### ACTION ITEM
Exactly retype the lines below from the one containing "This screenshot has height=574, width=903." through the end of the listing. Leave pictures out.
Start of Block
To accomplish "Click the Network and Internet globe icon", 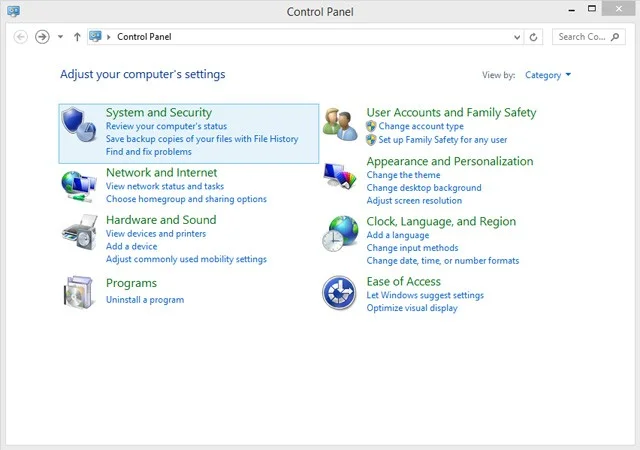I will click(79, 187).
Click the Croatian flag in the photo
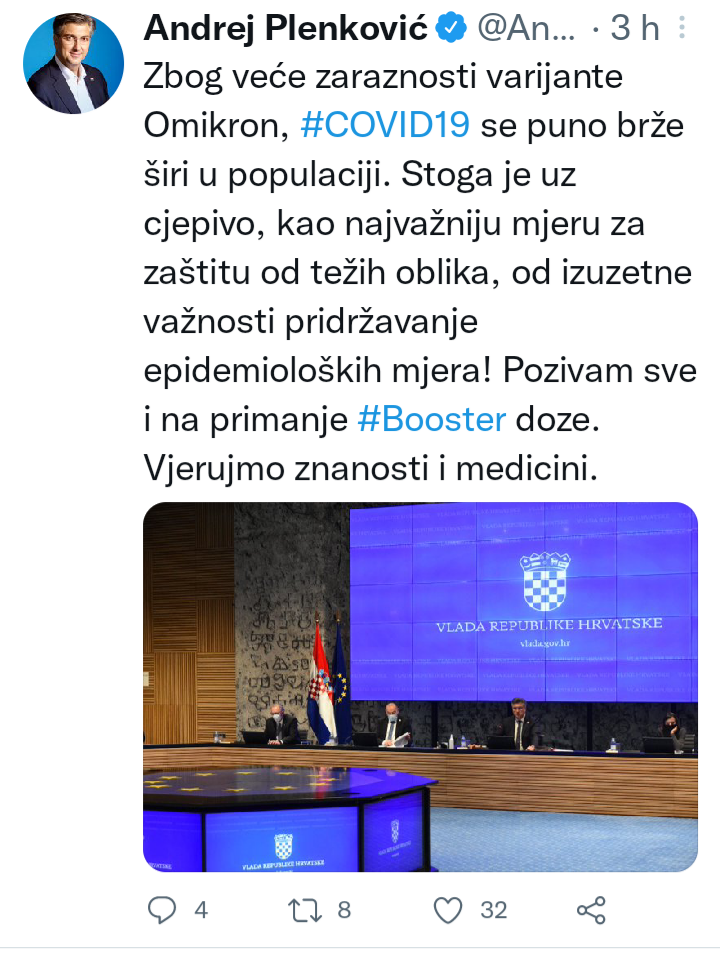Image resolution: width=720 pixels, height=953 pixels. tap(321, 680)
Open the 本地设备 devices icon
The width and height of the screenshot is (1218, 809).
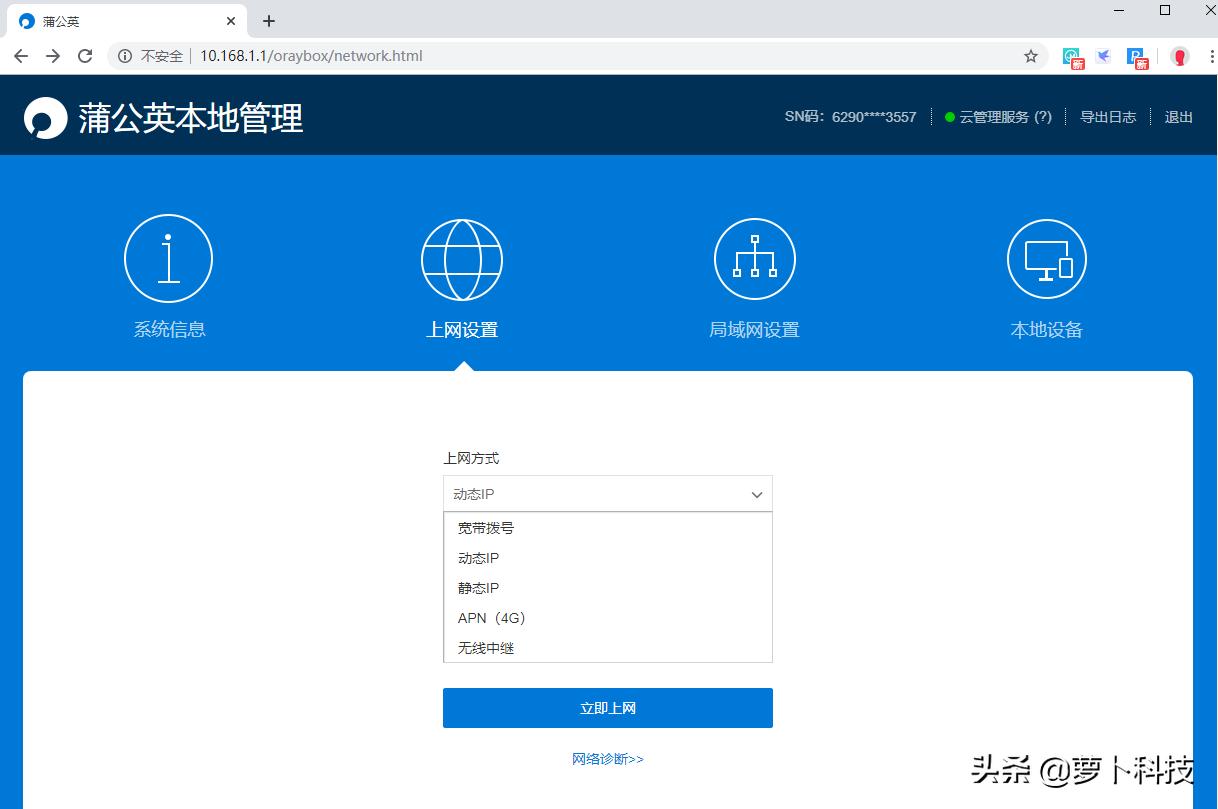[x=1046, y=258]
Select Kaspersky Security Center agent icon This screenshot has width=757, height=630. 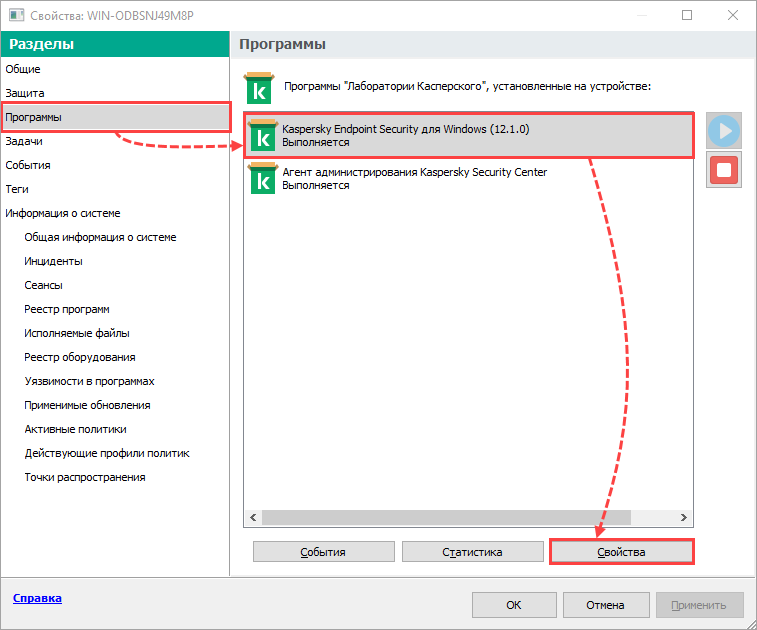pyautogui.click(x=263, y=178)
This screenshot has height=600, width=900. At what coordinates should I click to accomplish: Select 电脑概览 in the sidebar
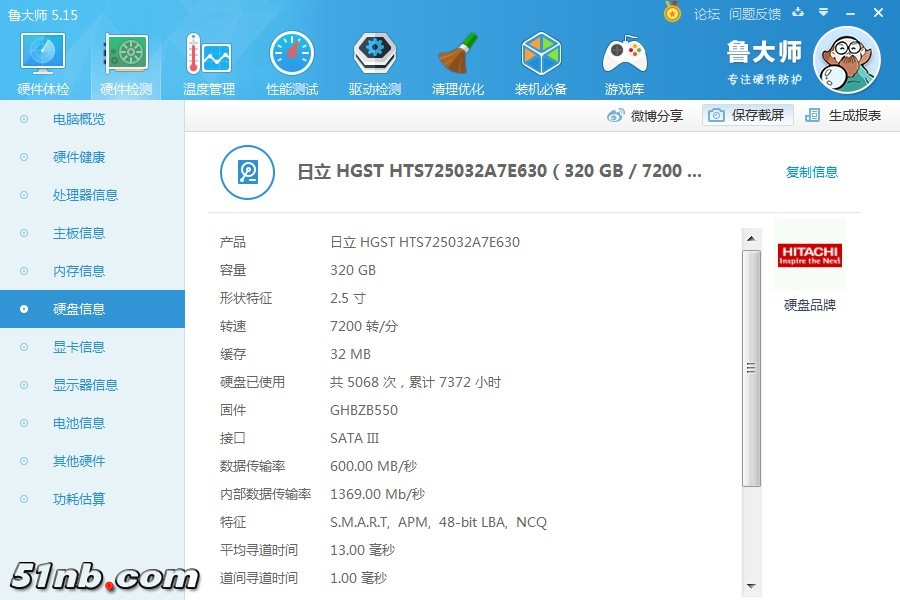(x=78, y=119)
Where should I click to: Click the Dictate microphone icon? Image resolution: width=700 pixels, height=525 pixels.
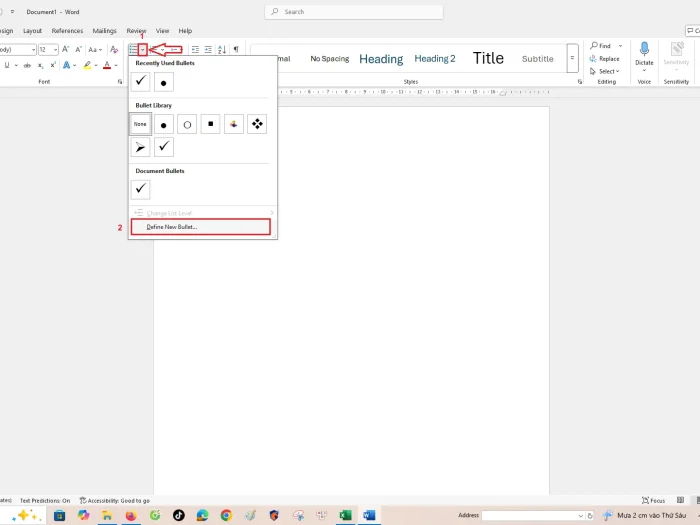click(644, 49)
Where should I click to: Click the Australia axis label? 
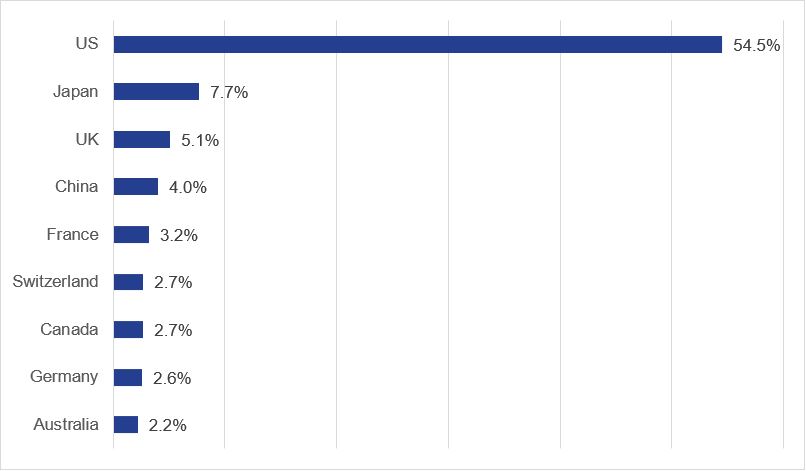[66, 425]
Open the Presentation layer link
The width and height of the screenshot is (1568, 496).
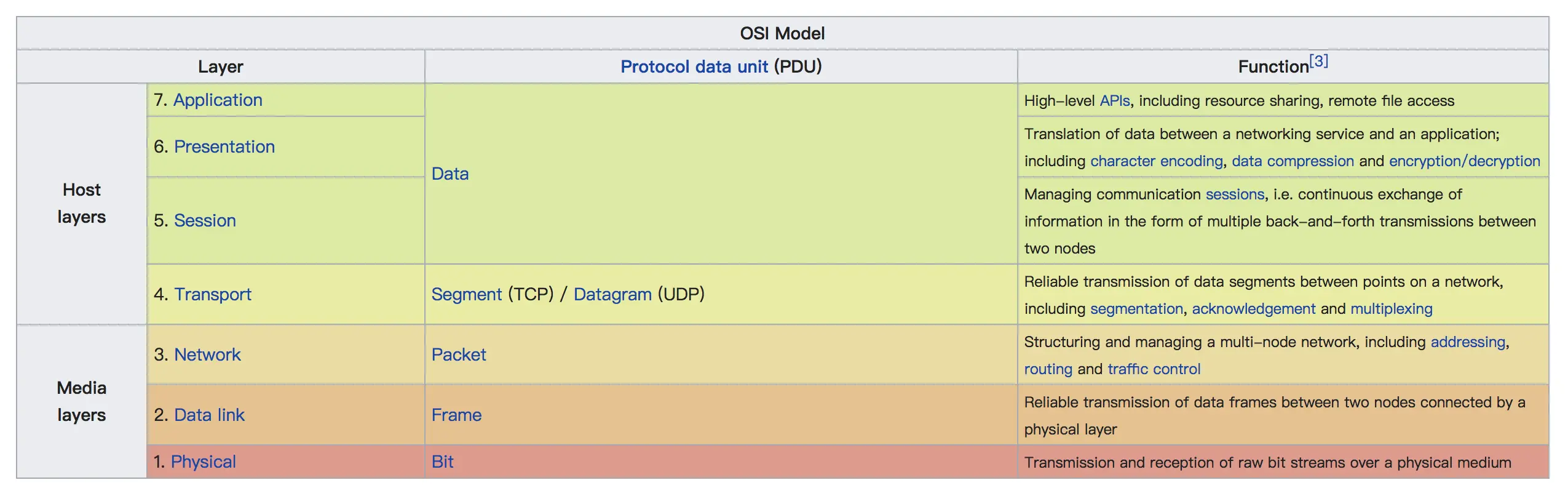point(224,147)
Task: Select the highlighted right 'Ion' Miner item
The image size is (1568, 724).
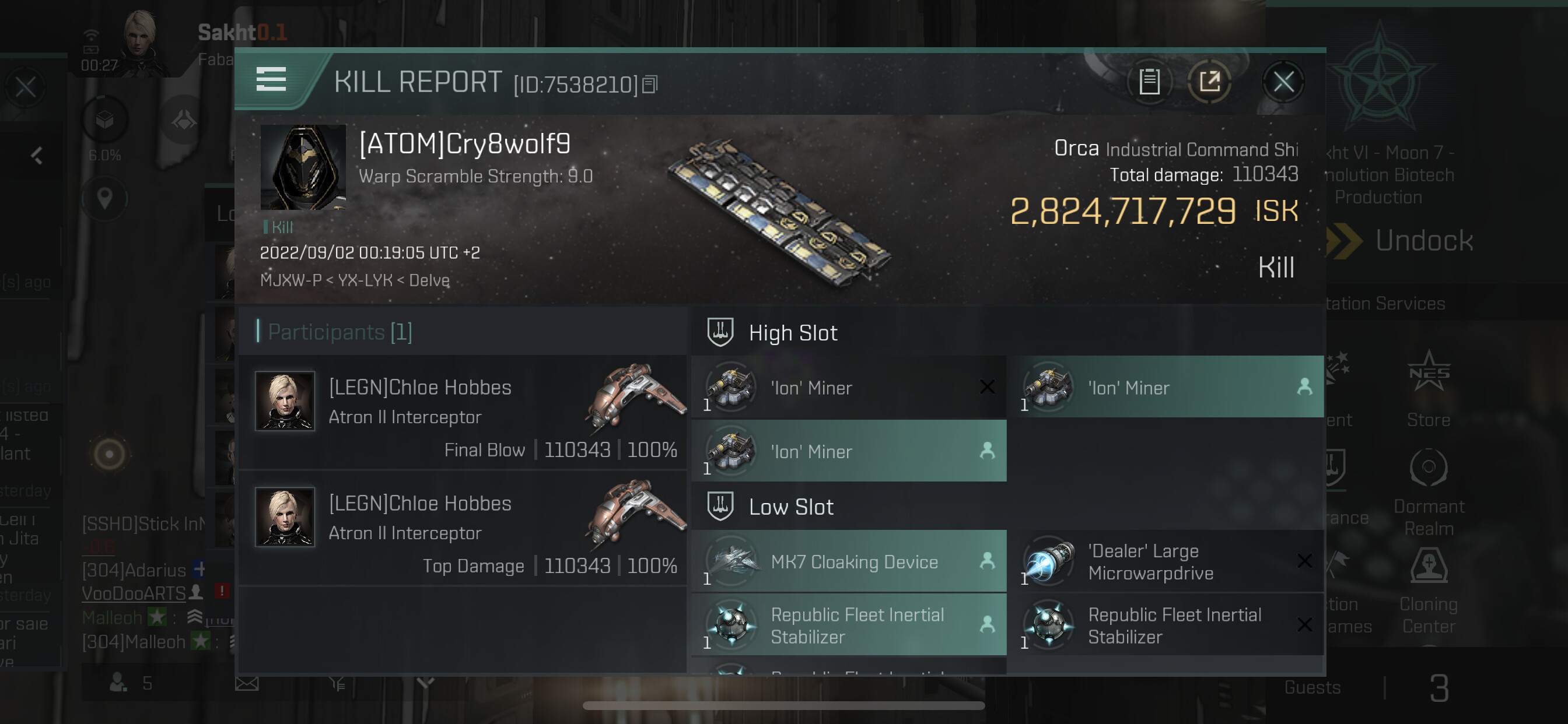Action: 1166,387
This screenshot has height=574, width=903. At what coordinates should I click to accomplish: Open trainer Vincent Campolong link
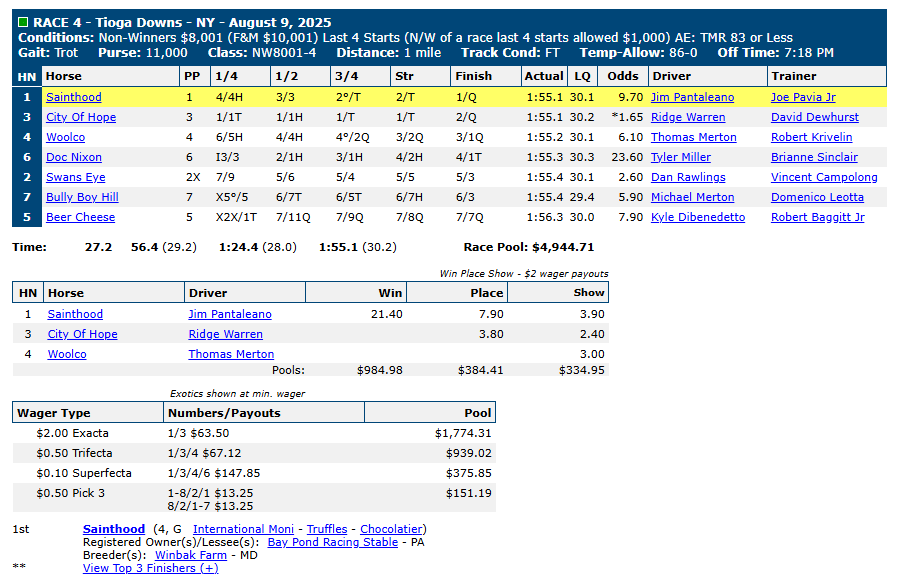[824, 177]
End of Block
### RESULT
This screenshot has height=574, width=903. At what coordinates should I click to accomplish: Open trainer Vincent Campolong link
[824, 177]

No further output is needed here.